Hodowcy protestują, bo i bez tych opłat likwidują stada
Rozporządzenie ministra rolnictwa w sprawie stawek opłat za czynności wykonywane przez Inspekcję Weterynaryjną weszło w życie 11 sierpnia i od razu wzbudziło protesty środowisk rolniczych.

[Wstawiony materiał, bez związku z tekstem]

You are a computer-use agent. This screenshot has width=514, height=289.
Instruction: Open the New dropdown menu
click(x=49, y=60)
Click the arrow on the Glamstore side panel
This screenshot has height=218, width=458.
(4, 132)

- Jak wskazują rolnicy drastyczna podwyżka opłaty za wydanie świadectwa zdrowia dla świń w trudnej sytuacji sektora produkcji trzody chlewnej w Polsce doprowadzi do likwidacji stad świń. Szczególnie ucierpią producenci, którzy posiadają lochy i będą wymieniać je w stadzie. Kwota za wystawienie świadectwa dla jednej sztuki przekracza 10% wartości z jej sprzedaży. Wprowadzone stawki opłat uderzą przede wszystkim w małych producentów, którzy chcą sprzedać czy przemieścić jedną lub tylko kilka sztuk i zmuszeni są do zapłacenia kwoty 112,80 za wykonanie badania – napisała w piśmie do wicepremiera Kowalczyka Krajowa Rada Izb Rolniczych, która zaapelowała o dostosowanie stawek opłat do realnych możliwości rolników.